Eu tenho alguns palpites, mas tomar decisões com apenas isso é uma loucura. Pelo relato de Geralt e o interesse do meu pai por respostas, o espectro que habita o corpo de Erith é relativamente perigoso, sua personalidade é definida como “insana”.
— Eu vou falar com Nyx pessoalmente, tenho plena certeza de que ele entenderá. Entretanto, preciso ser sincero com você filha. — Sua resposta não parece boa, a sensação é de que estou prestes a beber uma cerveja amarga em uma taverna qualquer. — Se seu esforço infelizmente for em vão, serei eu quem irá cuidar disso.
E eu estava certa, novamente.
— Ele é a melhor chance que temos em um ano inteiro.
— E também uma possível ameaça. Não há a menor possibilidade da garota humana Evelyn se encarregar do domo?
Existem alguns métodos para se disfarçar na multidão, mas apenas superficialmente. O imperador não cai em ilusões, então é de extrema importância que quem se encarregar da missão deve ser e agir de forma completamente anônima.
Meu pai sabe disso, mas também teme que eu sinta demais as possíveis perdas em uma eventual batalha.
— Se fosse possível, nós já estaríamos na capital imperial neste momento. Eu sei dos riscos, mas eu não seria sua filha se não aceitasse desafios.
Ele parece aturdido por um momento, seus olhos se abaixaram em direção ao prato agora vazio. Talvez por se lembrar de um momento muito distante em suas memórias, seus lábios se curvaram involuntariamente para formar um sorriso pacífico.
Um leve vestígio que restou daquele sorriso na pintura.
— Para ser sincero, isso é algo que você puxou da sua mãe. — Sua voz saiu um tom mais baixo que o normal, e seus olhos parecem um pouco enevoados. No entanto, tal visão durou apenas por um momento. — Muito bem, não vou interferir mais nesse assunto. Sei que vai tomar a decisão certa.

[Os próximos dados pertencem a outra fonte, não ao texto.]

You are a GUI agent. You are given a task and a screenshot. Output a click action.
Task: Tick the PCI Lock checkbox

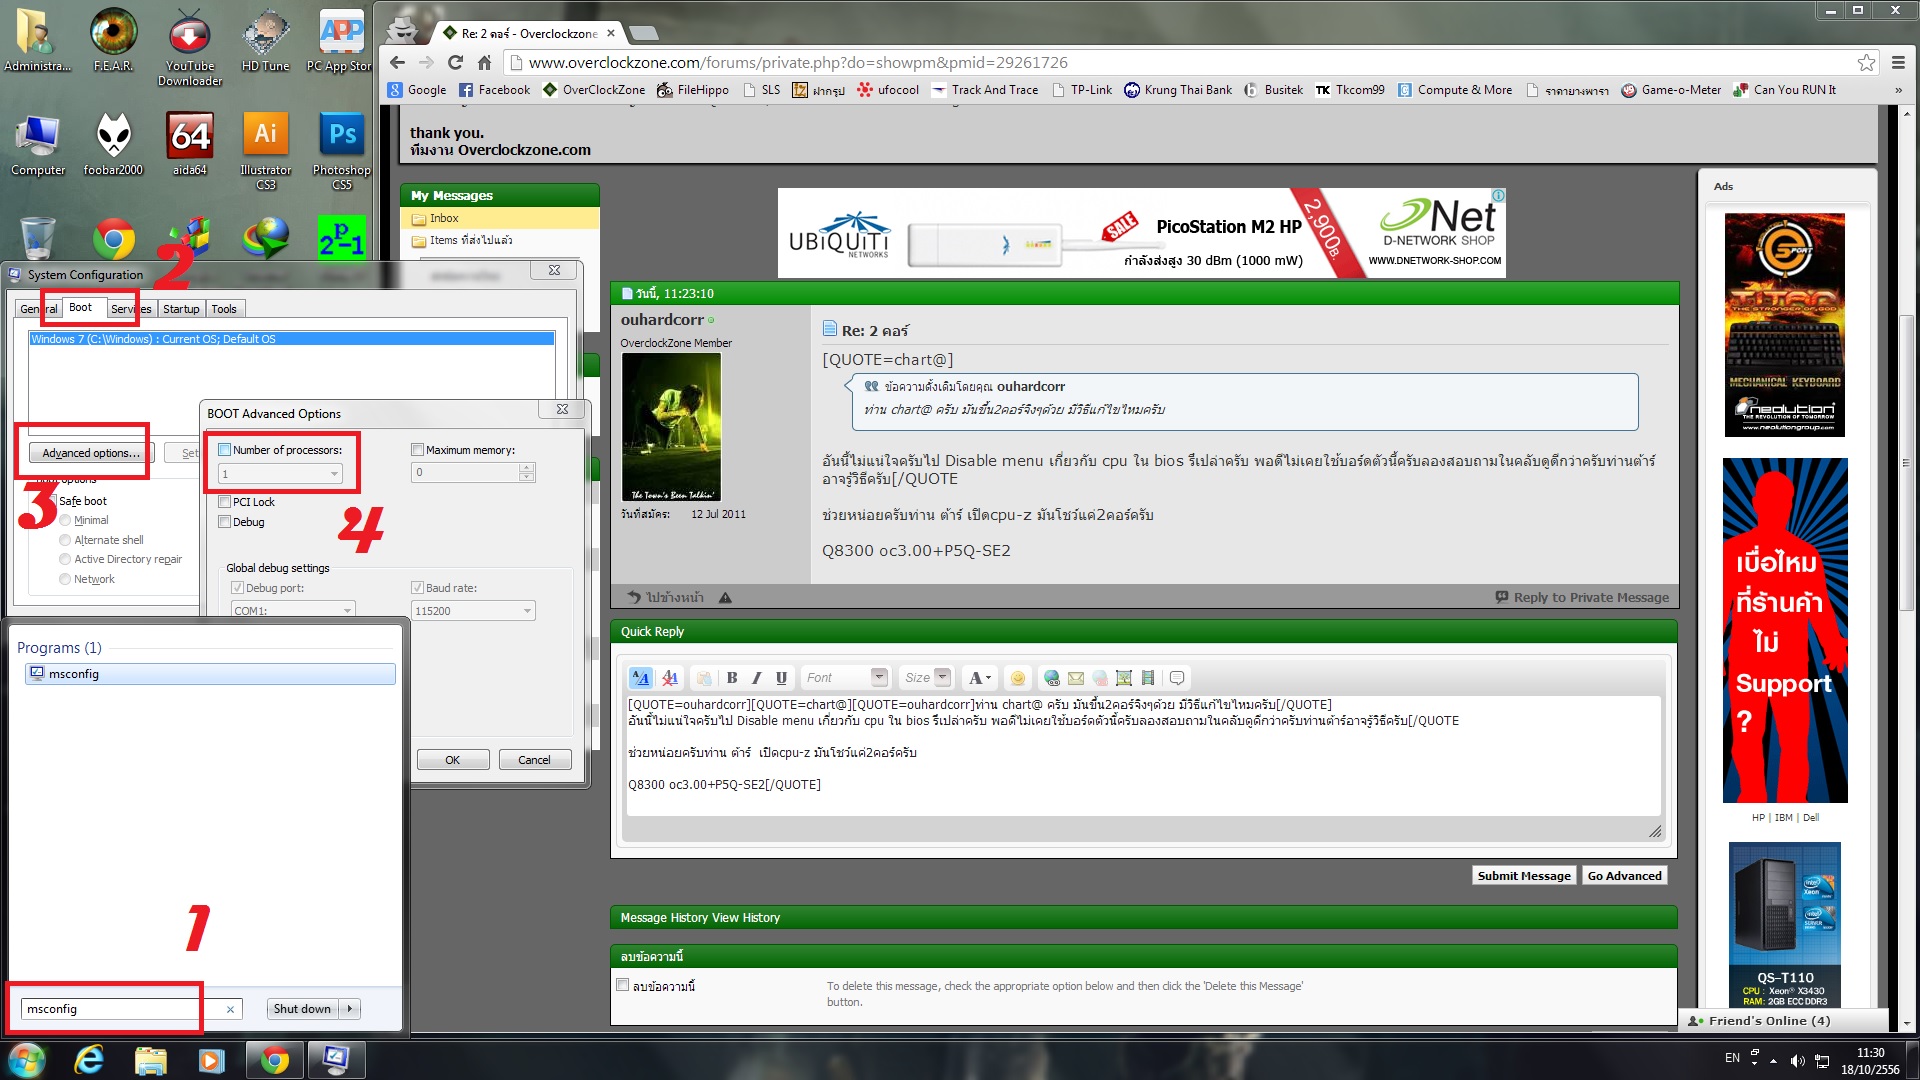click(x=225, y=502)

Toda essa conversa apenas me lembrou de meus objetivos ao entrar no exército. Meu pai se esforça todos os dias para administrar esse reino, sem tempo nem ao menos para ter o seu próprio luto adequadamente. Eu quero mudar isso, quero que ele possa deixar o reino para mim sem que nenhum daqueles velhos estúpidos tente enfraquecer a minha posição como rainha. Se quero que meu pai divida seu fardo comigo, preciso provar que sou digna de sua nomeação.
Preciso acabar com esse inverno.
— Mudando de assunto, quando você irá se casar?
O pouco de guisado que restava em minha boca quase saiu para fora ao ouvir isso, e eu tive que evitar ao máximo para não tossir. Senti todo o meu corpo enrubescer e meus pés formigarem, mas evitei abrir a boca para evitar a voz trêmula.
— … Como assim? — Depois de longos segundos, isso foi tudo o que consegui pronunciar.
— Já passou da hora de você arrumar um pretendente. Sinceramente, eu nem me importo se ele for um nobre ou plebeu, contanto que eu tenha a certeza de que verei o rosto dos meus netos. — Sua voz era perigosamente séria, mas sua boca estava claramente em uma luta para esconder o sorriso.
Ele parece realmente se divertir ao me ver nesse estado, mas ainda julgo haver um pouco de verdade nessa brincadeira.